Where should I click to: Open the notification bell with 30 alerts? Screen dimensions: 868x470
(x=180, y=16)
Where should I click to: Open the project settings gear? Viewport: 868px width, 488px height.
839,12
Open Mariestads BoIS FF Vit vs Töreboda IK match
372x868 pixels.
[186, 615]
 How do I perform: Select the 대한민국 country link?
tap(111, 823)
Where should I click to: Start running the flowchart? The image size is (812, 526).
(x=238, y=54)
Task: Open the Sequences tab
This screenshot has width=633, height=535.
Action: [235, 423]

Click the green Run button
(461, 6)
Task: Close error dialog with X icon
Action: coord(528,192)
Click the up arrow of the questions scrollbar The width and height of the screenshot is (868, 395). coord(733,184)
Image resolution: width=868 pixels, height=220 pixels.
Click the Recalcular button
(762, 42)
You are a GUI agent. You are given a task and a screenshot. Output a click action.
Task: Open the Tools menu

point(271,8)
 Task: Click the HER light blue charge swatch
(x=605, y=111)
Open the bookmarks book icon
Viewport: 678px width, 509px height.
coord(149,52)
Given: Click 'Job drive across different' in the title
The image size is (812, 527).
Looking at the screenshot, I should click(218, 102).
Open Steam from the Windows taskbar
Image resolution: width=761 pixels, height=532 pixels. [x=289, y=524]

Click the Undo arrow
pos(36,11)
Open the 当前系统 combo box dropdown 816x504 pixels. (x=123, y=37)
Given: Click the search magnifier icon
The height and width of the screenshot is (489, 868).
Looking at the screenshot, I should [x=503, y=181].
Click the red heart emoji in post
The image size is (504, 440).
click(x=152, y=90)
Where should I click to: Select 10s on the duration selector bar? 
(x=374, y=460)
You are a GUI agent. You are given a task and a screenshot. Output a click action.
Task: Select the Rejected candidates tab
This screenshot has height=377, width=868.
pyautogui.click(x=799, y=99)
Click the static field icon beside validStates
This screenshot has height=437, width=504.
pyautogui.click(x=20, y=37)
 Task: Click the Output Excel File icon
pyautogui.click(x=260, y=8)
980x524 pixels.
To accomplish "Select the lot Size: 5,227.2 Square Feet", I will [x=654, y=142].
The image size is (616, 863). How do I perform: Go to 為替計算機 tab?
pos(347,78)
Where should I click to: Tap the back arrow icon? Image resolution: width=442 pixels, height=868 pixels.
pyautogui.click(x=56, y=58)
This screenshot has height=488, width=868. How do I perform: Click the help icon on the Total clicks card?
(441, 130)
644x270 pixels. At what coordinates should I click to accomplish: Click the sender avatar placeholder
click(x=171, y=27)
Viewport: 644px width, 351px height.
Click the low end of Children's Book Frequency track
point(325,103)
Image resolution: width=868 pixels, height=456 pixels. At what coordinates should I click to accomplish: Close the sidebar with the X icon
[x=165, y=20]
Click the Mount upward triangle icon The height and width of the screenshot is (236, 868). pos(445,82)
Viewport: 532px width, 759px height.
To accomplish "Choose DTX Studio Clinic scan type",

## Challenge
Reproduce every one of the records above verbatim, from the first line to the last.

## Output of the task
Where should I click to: Open the notification bell with 30 alerts? Screen dimensions: 868x470
(x=180, y=16)
Where should I click to: Open the project settings gear? Viewport: 868px width, 488px height.
839,12
Open Mariestads BoIS FF Vit vs Töreboda IK match
372x868 pixels.
[186, 615]
 How do I perform: Select the 대한민국 country link?
tap(111, 823)
Where should I click to: Start running the flowchart? The image size is (812, 526).
(x=238, y=54)
Task: Open the Sequences tab
This screenshot has width=633, height=535.
Action: [235, 423]

Click the green Run button
(461, 6)
Task: Close error dialog with X icon
Action: coord(528,192)
Click the up arrow of the questions scrollbar The width and height of the screenshot is (868, 395). coord(733,184)
Image resolution: width=868 pixels, height=220 pixels.
Click the Recalcular button
(762, 42)
You are a GUI agent. You are given a task and a screenshot. Output a click action.
Task: Open the Tools menu

point(271,8)
 Task: Click the HER light blue charge swatch
(x=605, y=111)
Open the bookmarks book icon
Viewport: 678px width, 509px height.
coord(149,52)
Given: Click 'Job drive across different' in the title
The image size is (812, 527).
Looking at the screenshot, I should click(218, 102).
Open Steam from the Windows taskbar
Image resolution: width=761 pixels, height=532 pixels. [x=289, y=524]

Click the Undo arrow
pos(36,11)
Open the 当前系统 combo box dropdown 816x504 pixels. (x=123, y=37)
Given: Click the search magnifier icon
The height and width of the screenshot is (489, 868).
Looking at the screenshot, I should [x=503, y=181].
Click the red heart emoji in post
The image size is (504, 440).
click(x=152, y=90)
Where should I click to: Select 10s on the duration selector bar? 
(x=374, y=460)
You are a GUI agent. You are given a task and a screenshot. Output a click action.
Task: Select the Rejected candidates tab
This screenshot has height=377, width=868.
pyautogui.click(x=799, y=99)
Click the static field icon beside validStates
This screenshot has height=437, width=504.
pyautogui.click(x=20, y=37)
 Task: Click the Output Excel File icon
pyautogui.click(x=260, y=8)
980x524 pixels.
To accomplish "Select the lot Size: 5,227.2 Square Feet", I will [x=654, y=142].
The image size is (616, 863). How do I perform: Go to 為替計算機 tab?
pos(347,78)
Where should I click to: Tap the back arrow icon? Image resolution: width=442 pixels, height=868 pixels.
pyautogui.click(x=56, y=58)
This screenshot has height=488, width=868. How do I perform: Click the help icon on the Total clicks card?
(441, 130)
644x270 pixels. At what coordinates should I click to accomplish: Click the sender avatar placeholder
click(x=171, y=27)
Viewport: 644px width, 351px height.
Click the low end of Children's Book Frequency track
point(325,103)
Image resolution: width=868 pixels, height=456 pixels. At what coordinates should I click to accomplish: Close the sidebar with the X icon
[x=165, y=20]
Click the Mount upward triangle icon The height and width of the screenshot is (236, 868). pos(445,82)
Viewport: 532px width, 759px height.
To accomplish "Choose DTX Studio Clinic scan type",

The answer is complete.